If you’re lucky enough for Fall to have reached you, pull on some warm socks, make a cup of tea, and say howdy along with me. She’ll be gone long before I’m ready to see her go.

5 Responses to Something Dark, and Fall Sunlight

  1. Catherine (South Carolina)

    Jess,

    That “tiny, fierce, impotent, brandished point of love” is more powerful than you may know at this moment in time.

    May the textures, colors, smells and cooler temps of this transitional season bring you peace.

    • C–I don’t think I ever doubt how powerful it is… Just sometimes I feel like such an imperfect vessel for that power. But I keep trying!

  2. Hi, Jesse – My name’s Virginia Eddy, and your aunt Catherine and I became friends in college. It’s one of those friendships that covers a lifetime. We carry each other in our hearts.

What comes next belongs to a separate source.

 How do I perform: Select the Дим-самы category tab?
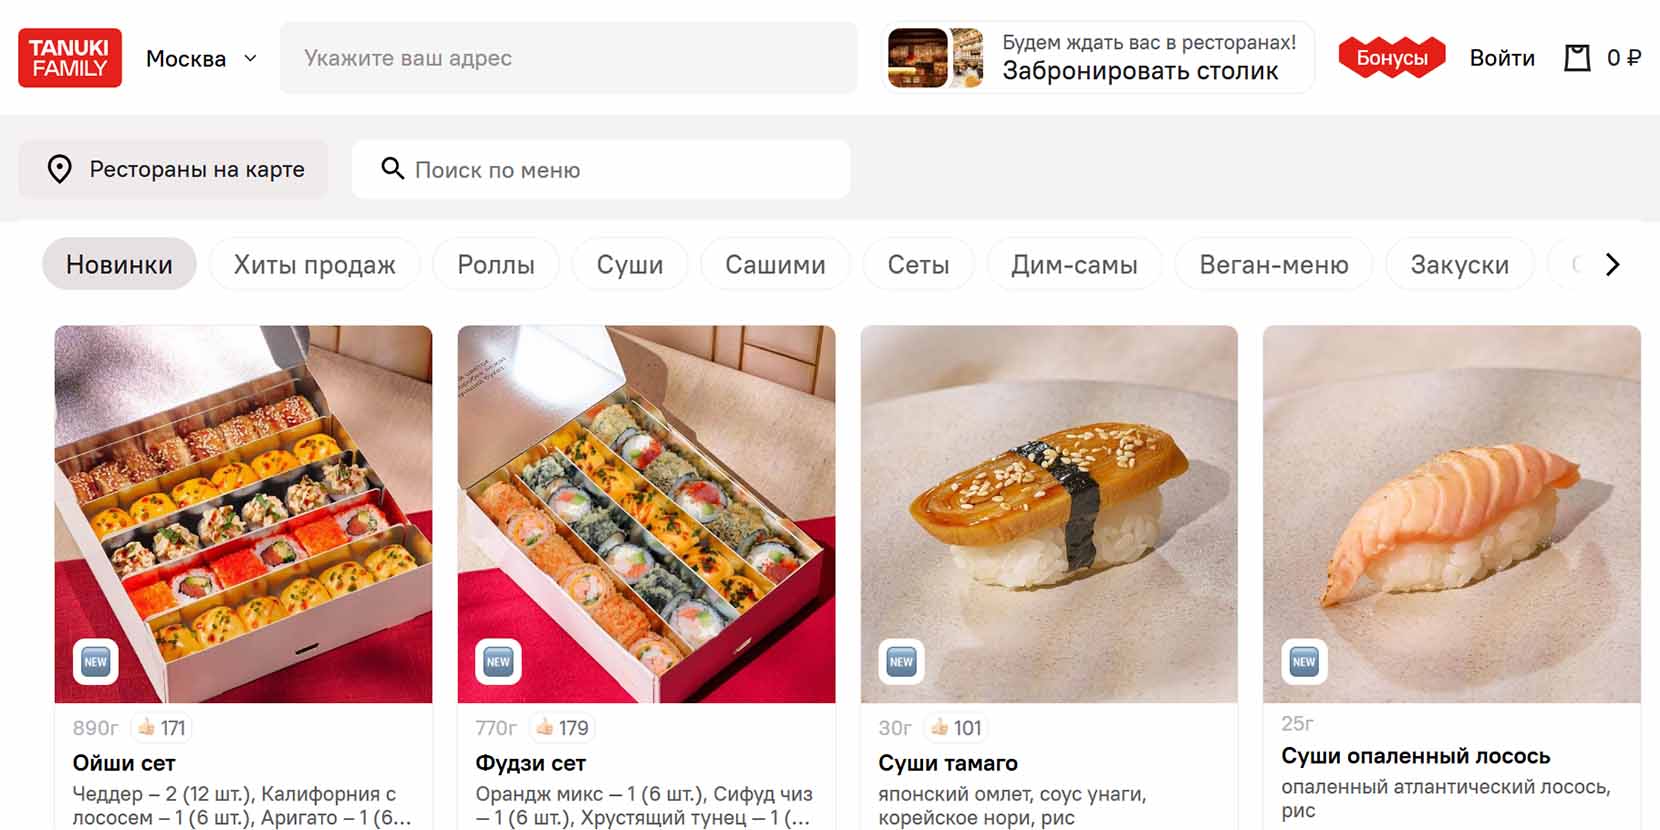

    Anyway, she sent me a link to this site. I’m a trauma surgeon, and I’m also a medical educator – I’ve run the third year surgery rotation for the medical students at two medical schools over the last 15 years. Catherine thought I would like this post, and she was absolutely right. In fact, I’m going to send a link to it to my students. It’s easy to get caught up in the drama and technology of what we do, but fundamentally, ours is an endeavor to share compassion with another human in their time of need, no matter what their station in life.

    I also look to Fall as a time of spiritual reclamation.

    Your post moved me, and in doing so, I believe it will move my students and residents.

    • Wow. Virginia–Thank you. That reminder of the importance of compassion benefits me and my patients every day, and I’m sure your students will appreciate the reminder, whether now or later in their practice. It’s an every day struggle to be brave and open in the face of what we see of life out here in the trenches. Thank you for reading.